Sean tampak melamun di balkon apartemennya. Alunan music dj yang sedari tadi mengguncang kesunyian tempat itu, tidak menjadi penghalang Sean untuk larut dalam kisah yang muncul di benaknya.
"hei…jangan melamun". Sapa tetangga di sebelahnya yang tak lain adalah Alona. Sean hanya tersenyum sedikit dan emudian melepas pandangannya kearah lain.
"malam ini ada party. Kau sibuk?". Tanya Alona lagi.
"aku tidak perlu menjawab pertanyaanmu bukan?". Ucap Sean tanpa memandang Alona.
"yah…aku tau kau pasti menolak. Aku hanya bersikap baik untuk mengajakmu. Aku pikir kau kurang hiburan".

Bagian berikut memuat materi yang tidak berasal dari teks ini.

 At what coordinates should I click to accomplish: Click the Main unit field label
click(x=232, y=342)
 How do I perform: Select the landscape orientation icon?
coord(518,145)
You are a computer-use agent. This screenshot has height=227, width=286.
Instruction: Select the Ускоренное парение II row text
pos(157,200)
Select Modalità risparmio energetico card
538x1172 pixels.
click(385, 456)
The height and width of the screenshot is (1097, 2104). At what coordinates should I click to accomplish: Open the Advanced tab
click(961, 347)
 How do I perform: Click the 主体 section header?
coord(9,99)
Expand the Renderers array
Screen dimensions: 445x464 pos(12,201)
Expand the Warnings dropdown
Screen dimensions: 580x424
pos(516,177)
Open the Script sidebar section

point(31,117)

Sean melihat sejenak pada gadis itu, kemudian membuang pandangan lagi.
"lagi pula, ini party anak kampus kita kok. Dan semua mahasiswa di perbolehkan ikut. Kau tidak ingin mencoba keluar dari zona nyamanmu?". Tawar Alona lagi tidak menyerah.
"ayolah Sean…kau tidak pernah bergabung dengan kami. Jangan sungkan. Disana juga banyak gadis-gadis". Ucal El yang muncul dari apaetemn sebelah.
Ya…apartemen itu rata-rata dihuni oleh mahasiswa dari universitas yang sama. Selain jaraknya cukup dekat dengan kampus, apartemen itu juga memiliki fasilitas yang lengkap dan dapat memberikan kenyamanan bagi orang yang tinggal disana.
***
"waw…so sexy". Puji Velly saat melihat Anora keluar dari kamarnya.
"ini terlalu terbuka nona". Balas gadis manis itu.
Penampilan Alona sangat menggoda. Dengan dress putih berkilauan itu. Drees dengan aksen terbuka di bagian punggung dan berhiaskan tali spageti.
"ruangan itu ber-AC Vel, aku gak mungkin tahan dengan baju seperti ini". Ucap Alona memelas.
"huft…kau terlalu drama Anora. Jangankan dingin, kau hanya akan berkeringat disana". Ucap Velly.
Anora pun mengalah. Rasanya percuma saja melawan ucapan sepupunya tersebut.
Jam menunjukkan pukul 07:00, Anora dan Velly tengah menunggu jemputan di depan lobby apartemen.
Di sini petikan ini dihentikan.